-- START OF Information shown --

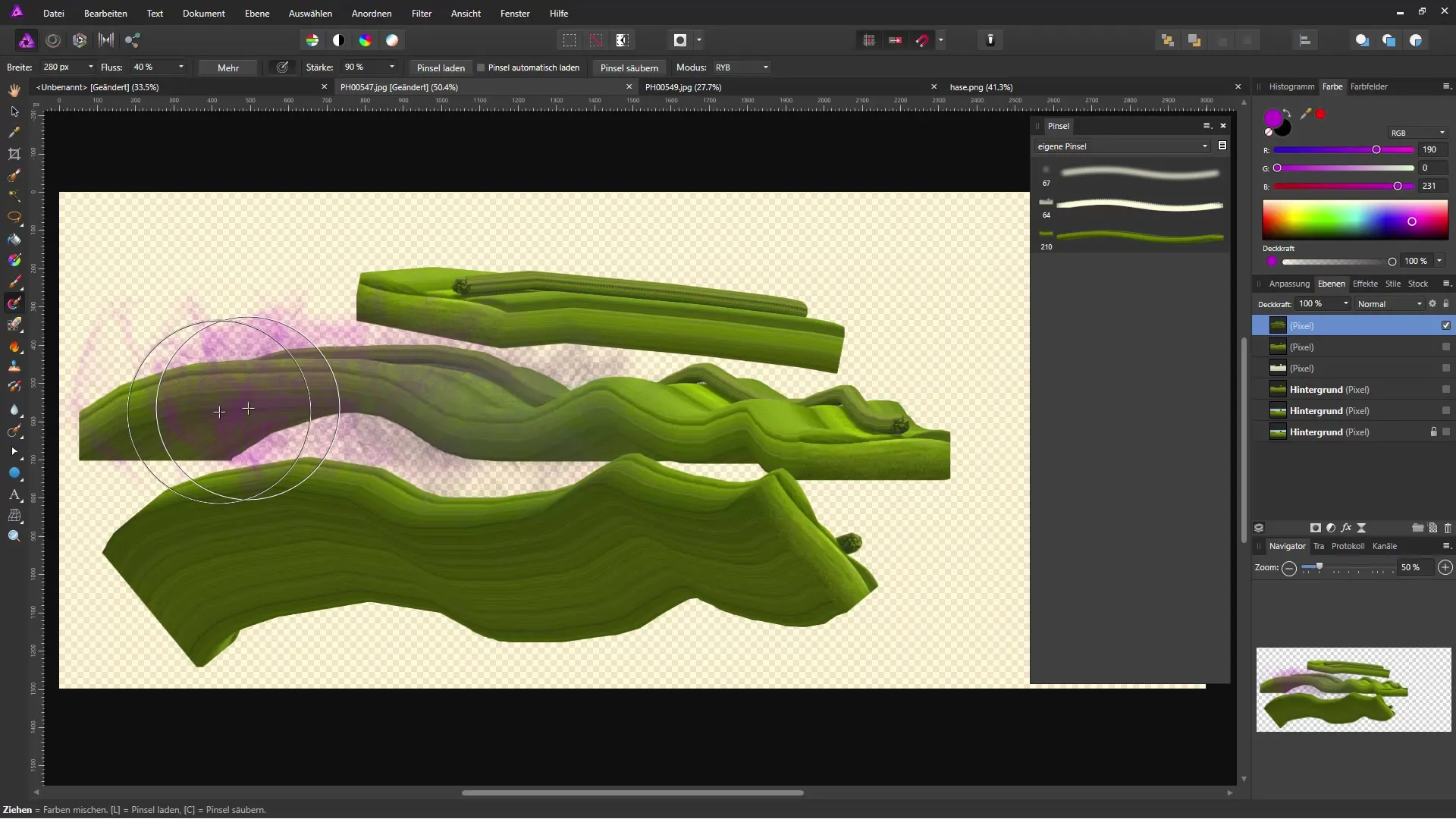
Task: Open the Filter menu
Action: [x=421, y=14]
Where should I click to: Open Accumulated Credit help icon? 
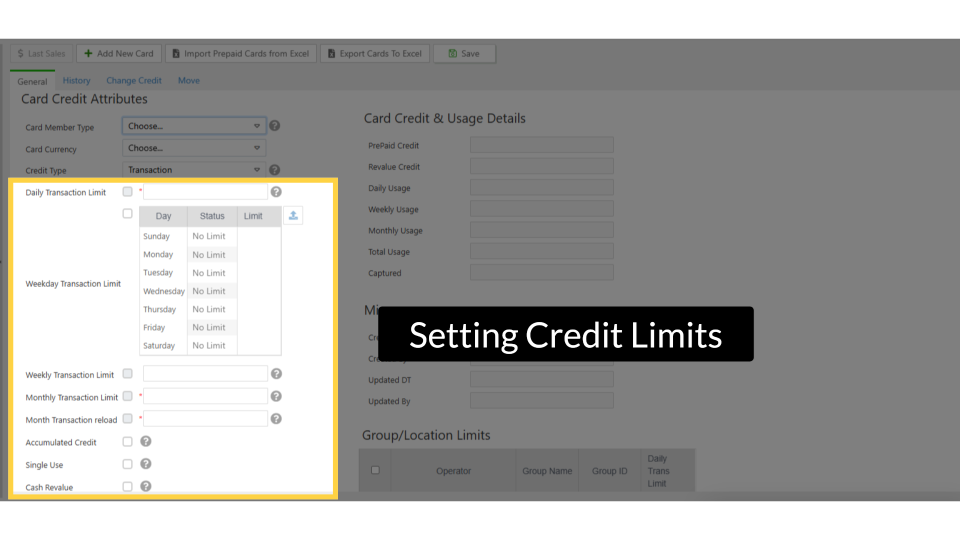coord(146,441)
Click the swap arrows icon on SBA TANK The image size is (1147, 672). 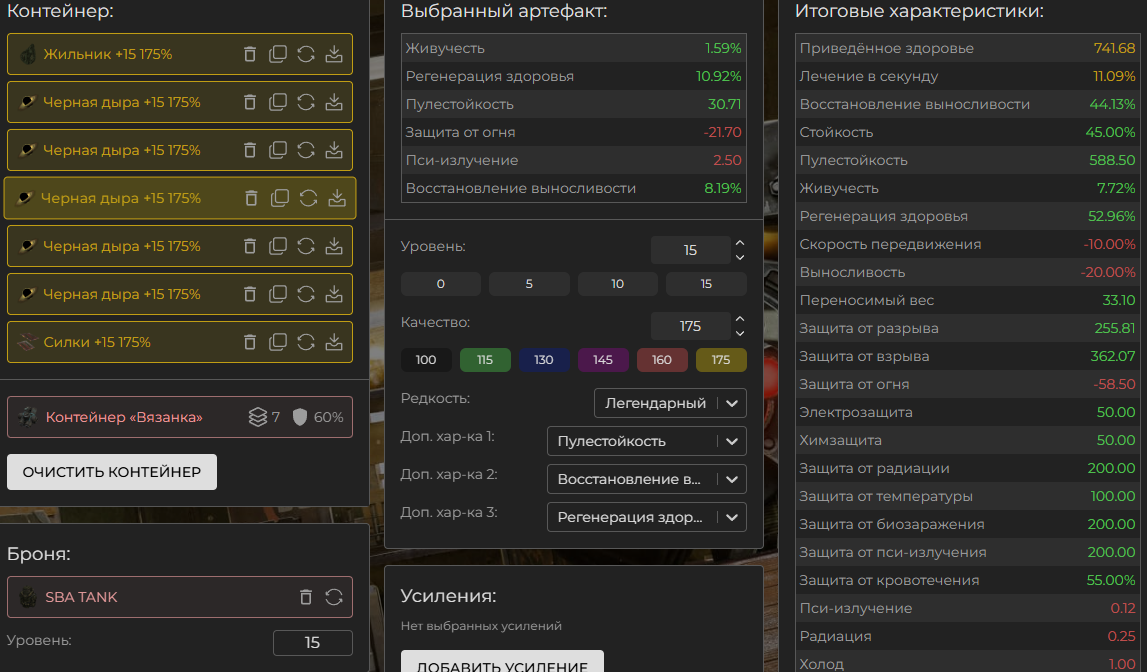334,597
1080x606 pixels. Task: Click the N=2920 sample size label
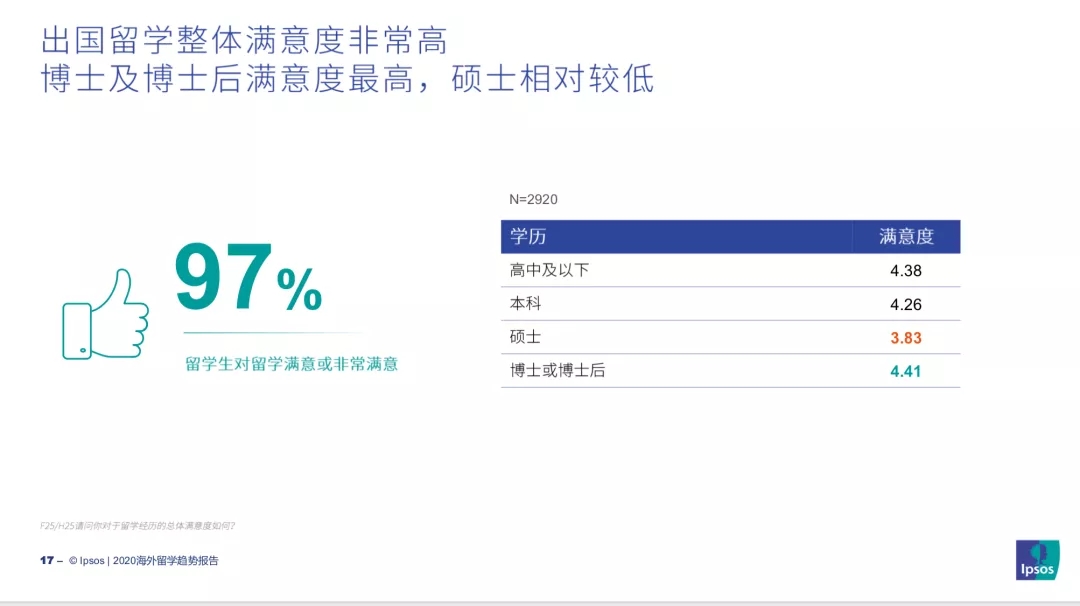pos(533,200)
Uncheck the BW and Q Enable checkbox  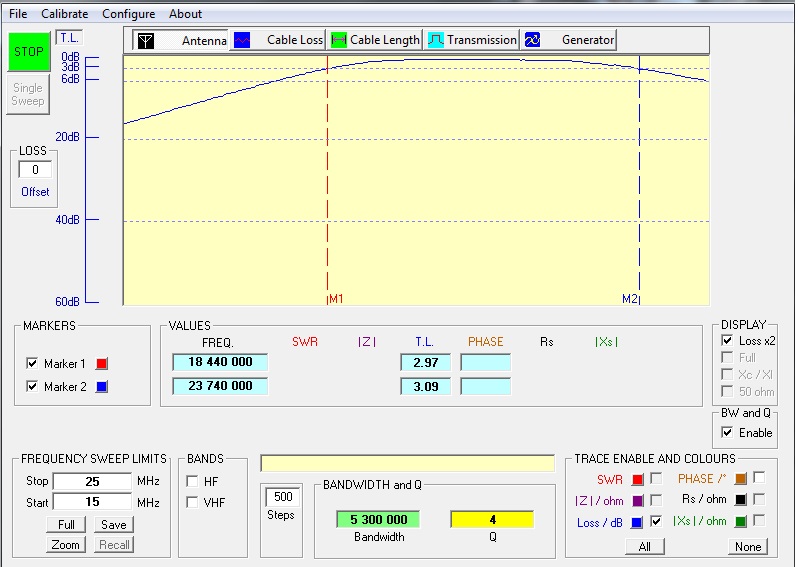[727, 433]
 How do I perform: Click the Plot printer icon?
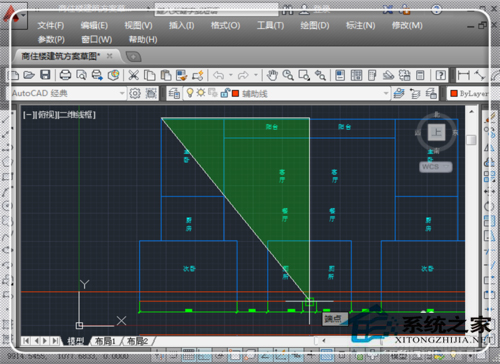[65, 75]
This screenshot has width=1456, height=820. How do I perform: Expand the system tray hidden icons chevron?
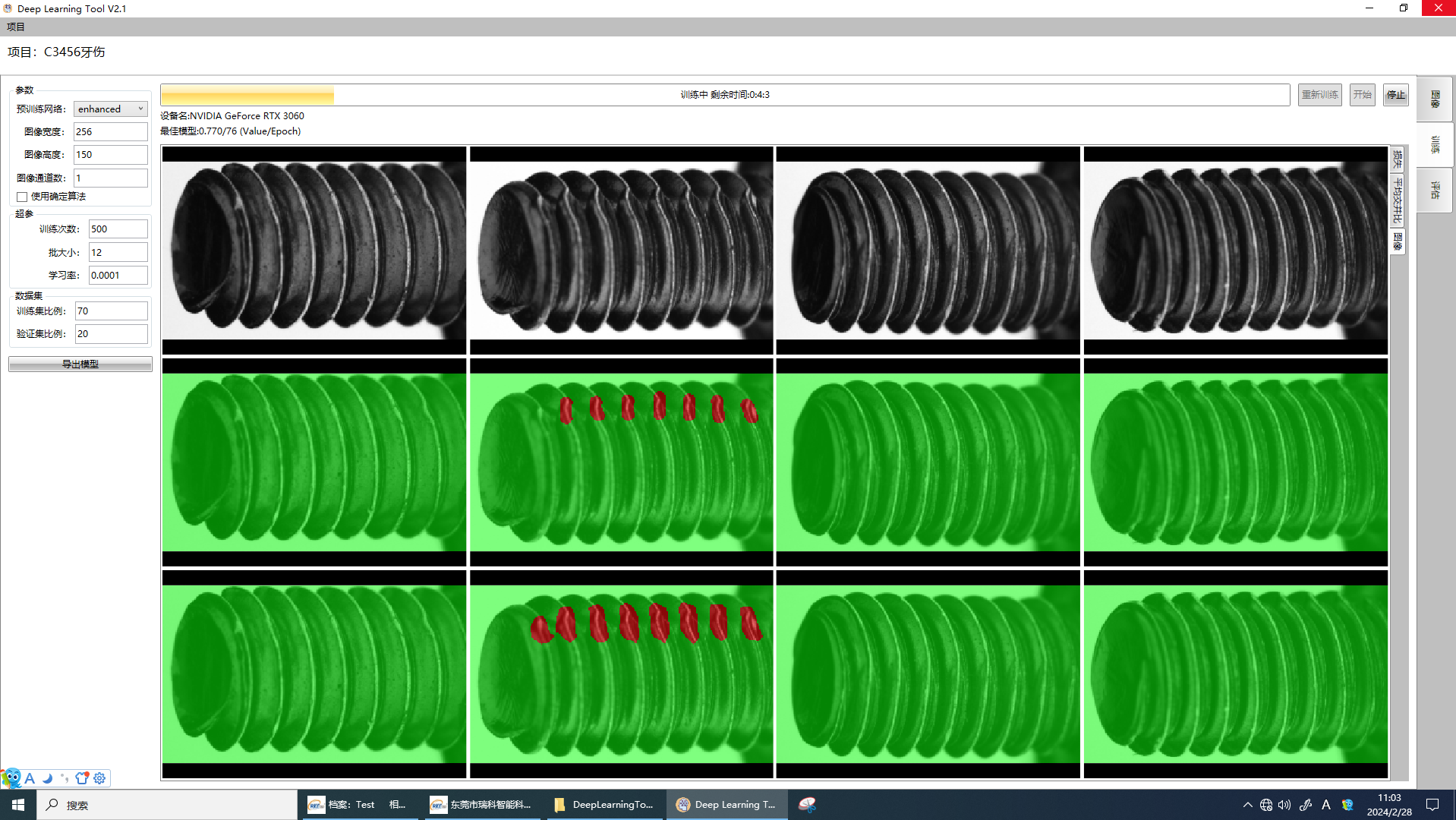coord(1247,805)
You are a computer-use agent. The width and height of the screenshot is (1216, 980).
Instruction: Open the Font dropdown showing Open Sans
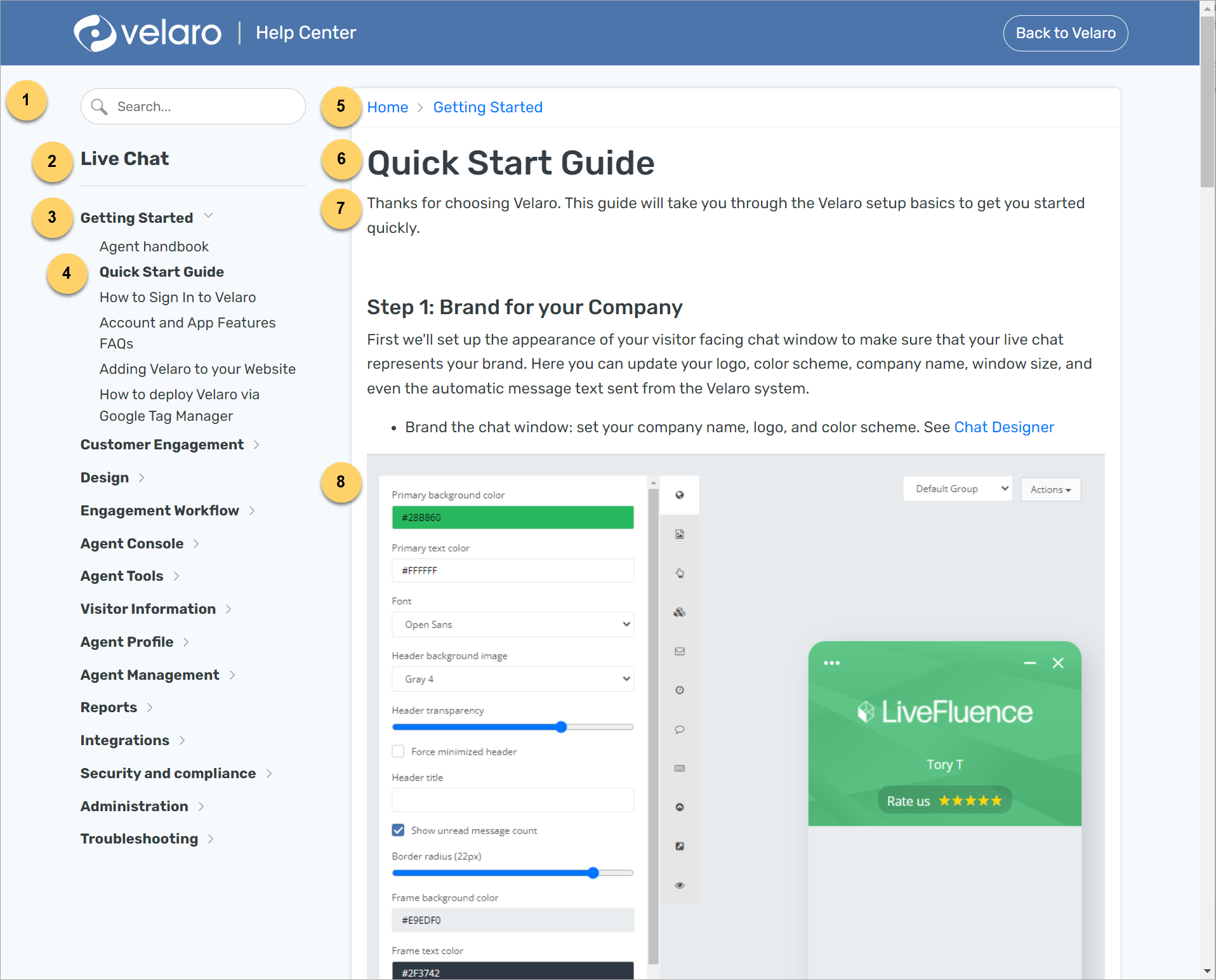tap(512, 625)
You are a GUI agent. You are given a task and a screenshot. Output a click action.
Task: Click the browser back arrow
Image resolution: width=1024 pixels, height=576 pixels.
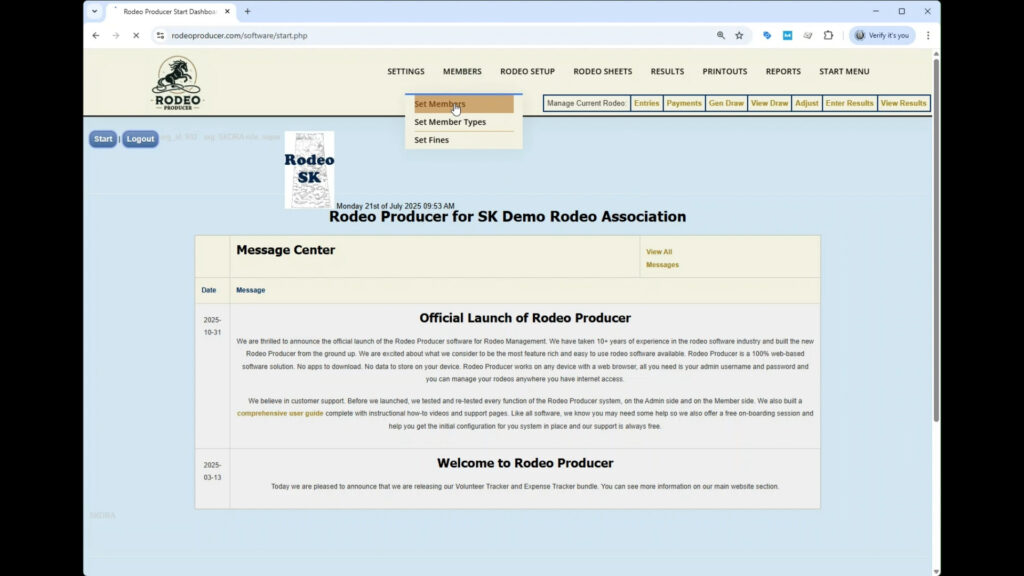pyautogui.click(x=95, y=35)
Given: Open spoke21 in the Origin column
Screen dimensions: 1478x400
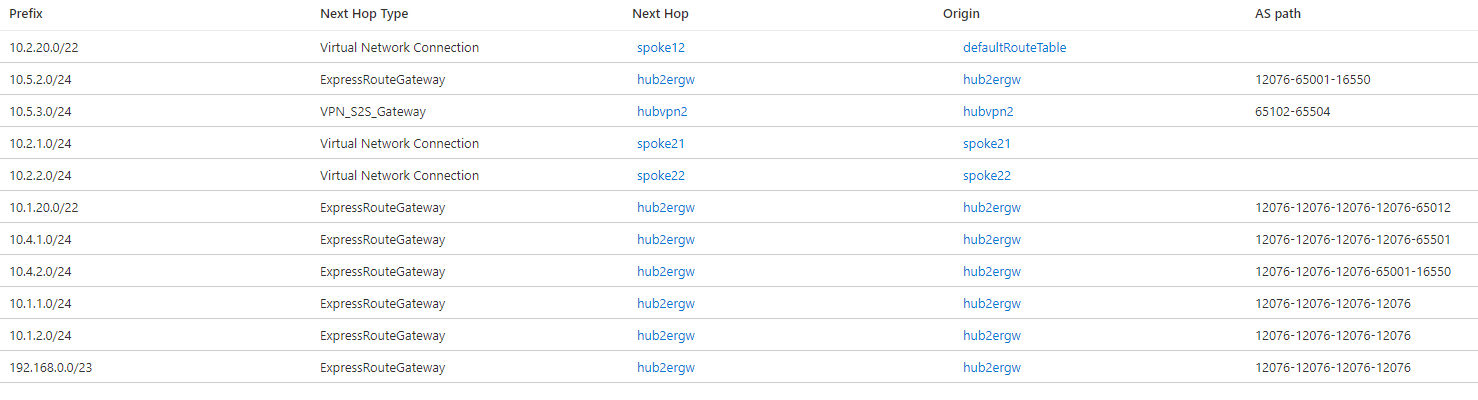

-- END OF Information shown --

= Problem description =
Which lines of the entries above contain the word "perform"? Report each such line in full, matching case exactly.

= Written solution =
 How do I perform: Click the Plot printer icon?
This screenshot has width=1456, height=820. How do I perform: Expand the system tray hidden icons chevron?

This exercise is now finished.